Usain Bolt runs to the rescue at worlds in Moscow
Usain Bolt runs to the rescue at worlds in Moscow
Aug. 06, 2013
MOSCOW (AP) — Heading into the world championships, Usain Bolt stands tall as ever while the sport around him has diminished.
It was always going to be a stretch for Bolt to match his exuberance and mass appeal from the London Olympics. But now the burden to carry his sport grows even more following a startling array of no-shows and doping scandals that has hit track and field hard.
Bolt is in a prime spot to add to his haul of gold medals. Of the sprinters who will be in Moscow for next week's championships, he has the fastest times in the 100 and 200 meters. And given Jamaica's strength in the 4x100 relay, he is favored for another golden triple.
Both won three golds at the 2008 Beijing Olympics, three at the London Games and three more at the 2009 worlds in Berlin. And with seven world championship medals already, a triple of any color would also move him alongside American great Carl Lewis as the most medaled man in the event's history with 10 overall.
"Right now, my only focus is winning three gold medals," Bolt said in an email exchange with The Associated Press.
Only a year ago, Jamaican teammate Yohan Blake was challenging Bolt for Olympic supremacy in London, but came up with silver. This year was supposed to give him another shot, but the sprinter who won the world title in Daegu, South Korea, two years ago after Bolt false-started is out with a hamstring injury.
In Blake's absence, a revitalized Tyson Gay was to challenge hard. Yet even though the American has the two top times over the 100 this year, Gay's year, and perhaps his career, came crashing down when he relinquished his U.S. sprint spots for Moscow after failing an out-of-competition doping test.
Almost at the same time, it was announced that former world-record holder Asafa Powell tested positive for the stimulant oxilofrone at the Jamaican national championships in June.
The scandals leave Justin Gatlin as Bolt's toughest competitor in the worlds' premier event. The 2004 Olympic champion already beat the Jamaican at the Diamond League meet in Rome this spring, Bolt's only competitive flaw this season.
"He knows that I'm going to come with my 'A' and he's going to come with his 'A' game," Gatlin said. "We're both the kind of people that turn it on when the lights come on in a competition."
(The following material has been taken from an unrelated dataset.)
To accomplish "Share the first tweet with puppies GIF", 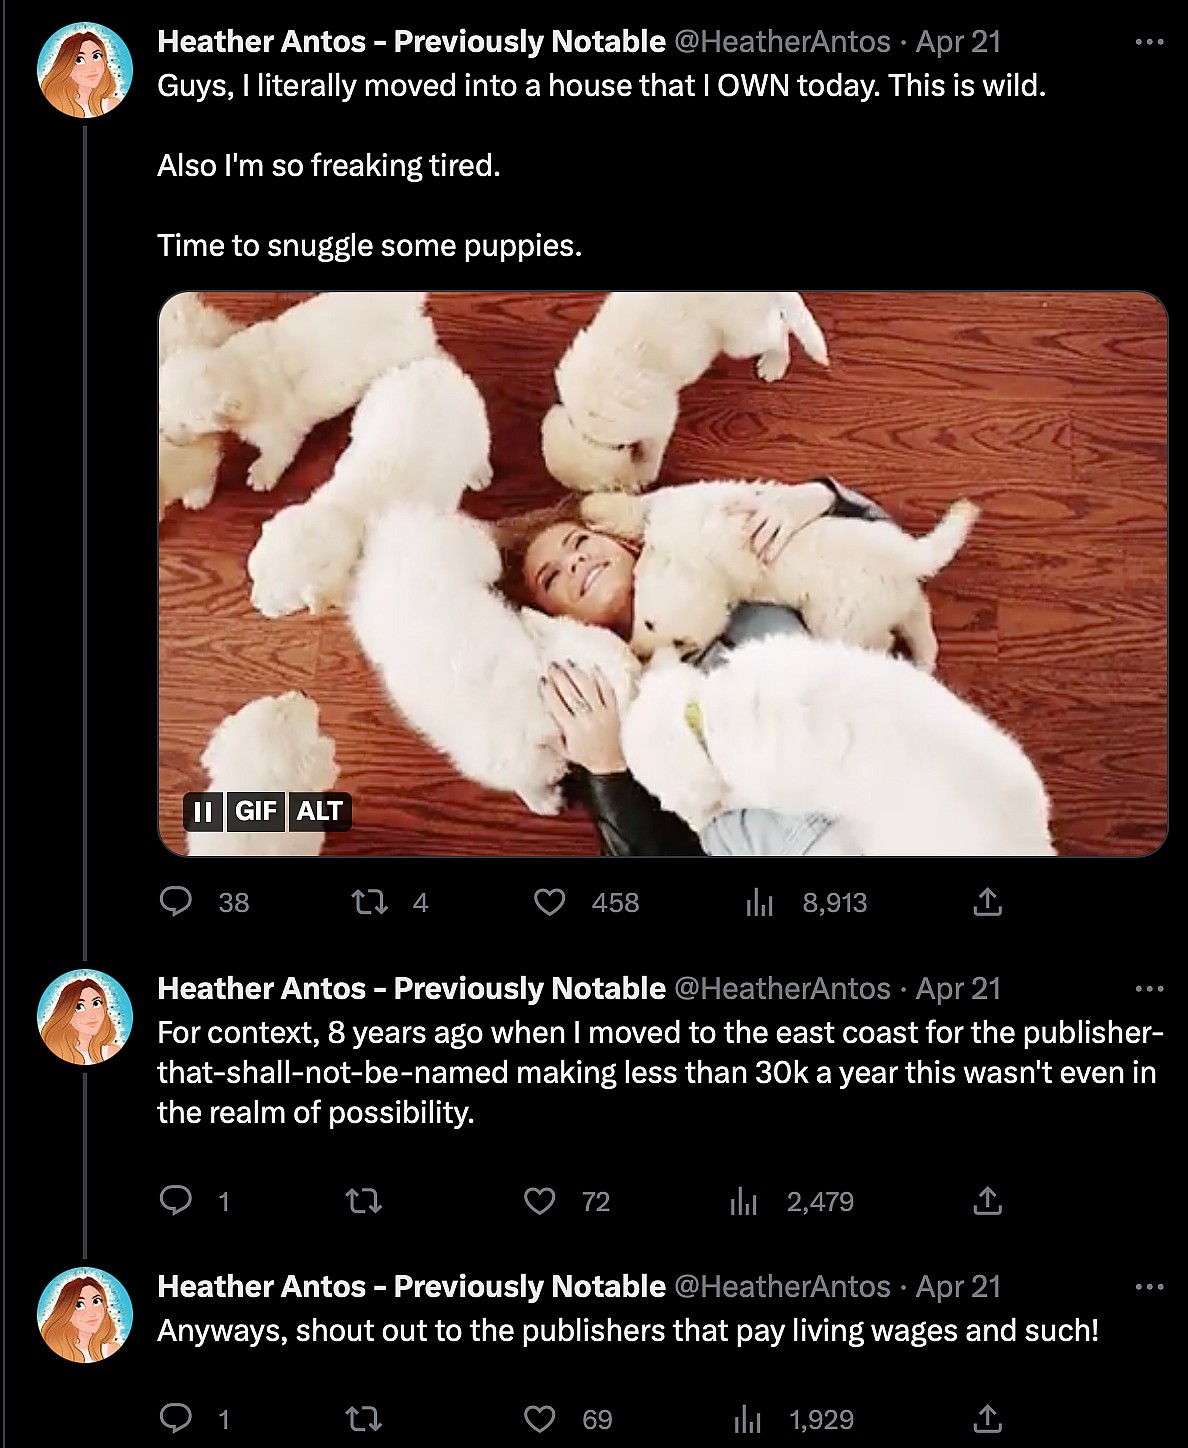I will (x=987, y=903).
In his favorite race, the 200, Bolt is going for his third straight world title. His competition will be as much the clock as teammate Warren Weir. Bolt set the world record of 19.19 seconds at the 2009 worlds, but still feels he can improve.
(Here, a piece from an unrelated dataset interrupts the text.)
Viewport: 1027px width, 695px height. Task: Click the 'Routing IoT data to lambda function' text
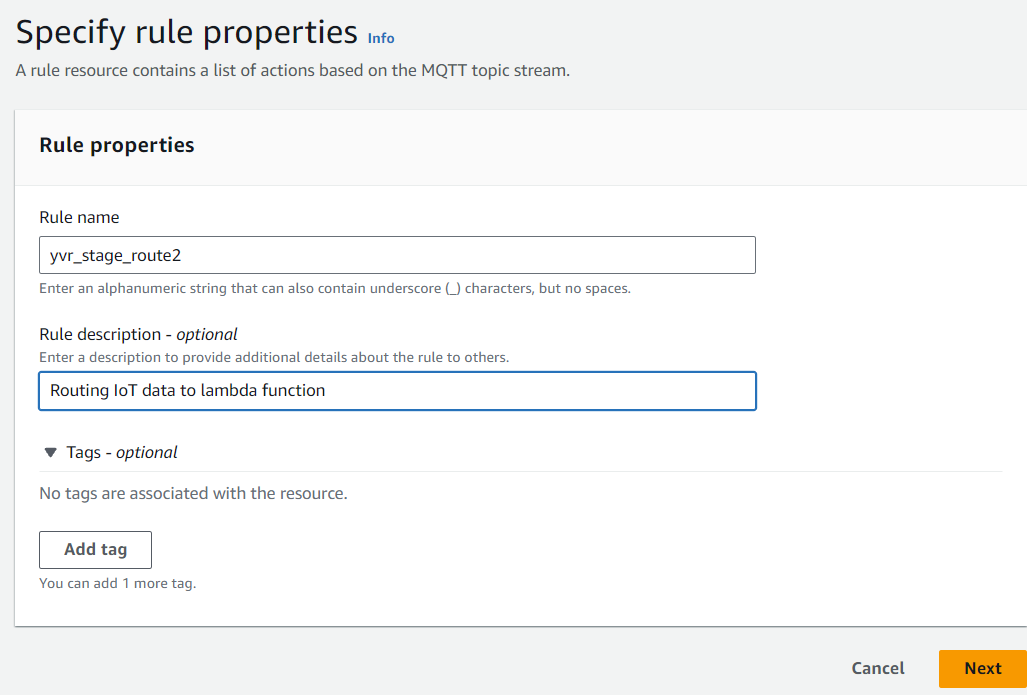pos(187,390)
"The 200 world record would be the one I'd really love to break again, to see if it's maybe even possible to get it under 19 seconds," Bolt said.
And when Bolt sets himself a challenge, he all too often turns it into reality.
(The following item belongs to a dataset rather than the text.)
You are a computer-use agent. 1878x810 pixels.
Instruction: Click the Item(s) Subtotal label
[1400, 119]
The London Olympics still had plenty of world records, and none of the four was bigger than David Rudisha's gold rush in the 800. The Kenyan, however, has seen his season go to waste because of a knee injury, robbing the championships of another big star.
Olympic heptathlon champion Jessica Ennis-Hill is also a no-show because of an Achilles tendon problem. And the local crowd won't even be able to shout for the defending champion, Tatyana Chernova, since she, too, is injured.
Even off the track, drugs aside, the sport has been reeling. Besides Bolt, no track athlete quite sparked the London Games like Oscar Pistorius. The double amputee South African enthralled the 80,000-seat capacity crowds, proving that competing can be as important as winning.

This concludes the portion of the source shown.